The COVID-19 outbreak creates plenty of disclosure issues about its potential impact on a company’s business and financial condition, but there’s another one lurking in the background — what if the CEO becomes ill? Unfortunately, based on what we know about the virus, that doesn’t seem to be an unlikely outcome for at least a few companies, so it probably makes sense to start thinking about that particular issue now.
If you’re inclined to do that, check out the recent blog from UCLA’s Stephen Bainbridge on this topic. The blog acknowledges that it may be prudent for the CEO to disclose this information to the board and shareholders, but says that the existence of a legal obligation to do so is another matter. A lot may depend on what you’ve previously said — for example, have you singled out the potential loss of the CEO as a risk factor in prior disclosure? This excerpt says that in the absence of this or another disclosure trigger, there may not be a legal obligation to disclose the illness:
Even if the CEO’s health is material, a company could only be held liable for disclosing that information if there was a duty to disclose it. This is because, under the securities laws, “[s]ilence, absent a duty to disclose, is not misleading ….” Basic Inc. v. Levinson, 485 U.S. 224, 239 n.17 (1988). Hence, for example, if the company put out a press release containing misleading information about the CEO’s health, it would have a duty to correct that statement. But simply remaining silent about the CEO’s health should not result in liability, because there is no SEC rule requiring disclosure or any caselaw imposing a duty to disclose such information.
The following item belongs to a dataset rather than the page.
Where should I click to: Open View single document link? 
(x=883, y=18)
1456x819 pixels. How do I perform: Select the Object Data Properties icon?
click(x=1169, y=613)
Having said all that, there are some academics who think there should be such a duty, although they recognize that the law has not yet imposed such a duty.
Prof. Bainbridge cites the academic literature supporting the imposition of a duty to disclose a CEO’s significant health problem, but as someone who wasn’t on law review, I take great pleasure in omitting the citations from my blog. After all, it’s been a tough week, and — to quote Kevin Bacon’s character in the movie Diner — “it’s a smile.”